Teaching is a deep experience in tap dancing, and it's not confined to technique instruction in the studio. Teaching gets acted out in performance, as one performer lays down a line and another copies it — a friendly exchange of information that can escalate from call-and-response to virtuoso challenge. Tap dancers acknowledge their teachers; they show off their own students whenever possible. And these students, like no other practitioners of dance, understand that they're becoming part of a lineage, not just learning one more skill or having avocational fun.
This ingrained sense of history is one thing I love about tap shows. Another thing is how many different forms the act of stepping out a rhythm can generate. On the stage at the Arsenal Center's Mosesian Theater last Friday, "On Tap" showcased the faculty of the third annual Beantown Tap Fest, a week-long series of classes, jams, and showings produced by Julia Boynton. Dedicated to local jazz tap legend Pam Raff, who died last winter, the show featured New England performer-teachers, with Yoko Miwa on piano, Scott Goulding on drums, and Greg Loughman on bass. The performers included teenagers and old pros; there were show-biz routines and improvisations and Irish stepdancing and a bit of South African gumboot.
Master tapper Josh Hilberman, who MC'd the show in an orange tuxedo, demonstrated the idea of continuity with two young accomplices, Demi Remick and Joseph Sammour, in a number he called Cappella Josh. Working in the venerable a cappella tradition of singing without instrumental accompaniment, the three began with a section of unison dancing that had been rehearsed in advance. Then Hilberman started giving rhythms to the others, who improvised responses. Developing a high-stakes conversation, they wound up tapping and laughing and chasing one another through the spotlight.
Aaron Tolson and Sean Fielder showed off the performing groups they direct. Tolson, whose solo number was loose, even a bit wild, with slides, turns, flatfooted accents, and surprising syncopations, presented seven young women from his New England Tap Ensemble. Their chorus-line unison opened up to bring smaller groups of dancers into the spotlight.
Tap has developed few ways of using large groups. When the basic sound is so rich, any choreographic elaboration can be distracting. Hence, the massed ensembles and rudimentary counterpoint you see in musical shows and music video. Sean Fielder found a number of devices to give texture to the routine — and the 15 dancers — of his Boston Tap Company.

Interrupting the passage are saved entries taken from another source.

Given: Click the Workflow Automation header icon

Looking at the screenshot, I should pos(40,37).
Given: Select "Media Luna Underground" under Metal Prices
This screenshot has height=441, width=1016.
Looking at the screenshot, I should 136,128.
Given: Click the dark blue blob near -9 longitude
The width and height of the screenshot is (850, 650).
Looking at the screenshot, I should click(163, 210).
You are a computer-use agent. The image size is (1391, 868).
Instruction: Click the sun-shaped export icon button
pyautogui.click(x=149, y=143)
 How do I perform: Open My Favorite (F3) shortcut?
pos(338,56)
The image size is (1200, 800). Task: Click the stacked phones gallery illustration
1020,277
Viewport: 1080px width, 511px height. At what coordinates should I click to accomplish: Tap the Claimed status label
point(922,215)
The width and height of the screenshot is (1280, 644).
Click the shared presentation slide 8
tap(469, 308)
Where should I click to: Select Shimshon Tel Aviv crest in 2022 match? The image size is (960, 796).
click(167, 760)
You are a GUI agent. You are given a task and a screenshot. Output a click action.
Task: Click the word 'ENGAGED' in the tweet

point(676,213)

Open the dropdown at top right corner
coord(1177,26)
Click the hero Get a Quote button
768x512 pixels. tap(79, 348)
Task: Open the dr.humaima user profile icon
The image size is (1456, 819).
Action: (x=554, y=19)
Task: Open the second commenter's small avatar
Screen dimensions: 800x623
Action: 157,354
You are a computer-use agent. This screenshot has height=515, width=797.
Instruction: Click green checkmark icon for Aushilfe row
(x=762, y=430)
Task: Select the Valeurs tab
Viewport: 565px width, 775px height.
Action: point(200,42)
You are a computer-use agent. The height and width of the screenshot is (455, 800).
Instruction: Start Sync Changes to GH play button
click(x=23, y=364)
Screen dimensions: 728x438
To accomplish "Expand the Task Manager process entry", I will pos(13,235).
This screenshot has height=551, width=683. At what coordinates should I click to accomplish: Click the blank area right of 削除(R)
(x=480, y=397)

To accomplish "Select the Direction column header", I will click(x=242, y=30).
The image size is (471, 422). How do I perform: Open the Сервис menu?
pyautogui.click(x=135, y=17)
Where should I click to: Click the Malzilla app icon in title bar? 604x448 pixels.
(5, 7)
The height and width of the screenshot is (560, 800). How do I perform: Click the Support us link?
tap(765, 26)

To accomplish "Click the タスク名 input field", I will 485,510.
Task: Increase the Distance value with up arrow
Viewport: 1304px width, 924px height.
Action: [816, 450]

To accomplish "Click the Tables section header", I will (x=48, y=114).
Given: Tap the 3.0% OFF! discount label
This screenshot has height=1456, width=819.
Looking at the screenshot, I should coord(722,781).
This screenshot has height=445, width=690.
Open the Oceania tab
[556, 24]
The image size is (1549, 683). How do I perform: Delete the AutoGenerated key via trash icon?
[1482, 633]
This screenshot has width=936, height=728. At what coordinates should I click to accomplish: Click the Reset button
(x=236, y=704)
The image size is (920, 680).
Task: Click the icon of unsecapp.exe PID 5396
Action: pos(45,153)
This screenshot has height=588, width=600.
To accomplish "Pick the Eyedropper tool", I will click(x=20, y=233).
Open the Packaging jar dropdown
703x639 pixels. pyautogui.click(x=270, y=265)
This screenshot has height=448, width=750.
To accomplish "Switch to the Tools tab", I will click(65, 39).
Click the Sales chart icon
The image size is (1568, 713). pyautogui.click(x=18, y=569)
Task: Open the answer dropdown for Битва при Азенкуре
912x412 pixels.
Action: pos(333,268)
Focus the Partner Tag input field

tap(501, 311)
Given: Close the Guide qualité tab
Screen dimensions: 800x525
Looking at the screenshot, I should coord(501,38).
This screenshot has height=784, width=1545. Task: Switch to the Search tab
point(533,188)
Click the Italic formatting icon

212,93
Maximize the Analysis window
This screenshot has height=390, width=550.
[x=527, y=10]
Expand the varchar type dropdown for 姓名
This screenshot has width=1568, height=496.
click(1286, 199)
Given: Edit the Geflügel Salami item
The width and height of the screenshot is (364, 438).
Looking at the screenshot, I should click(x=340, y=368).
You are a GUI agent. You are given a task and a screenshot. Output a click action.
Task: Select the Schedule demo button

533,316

Fielder says his major objective is to show his young dancers how to find their individuality. His piece began with the dancers in fancy domino masks regimented in a marchlike conformity. The rhythms changed, and the group became a back-up chorus for a brief dramatic encounter between two girls and a lonely guy. Then the recorded music went into a jungle beat and one man showed off some locking and popping hip-hop moves against the tappers' rhythm.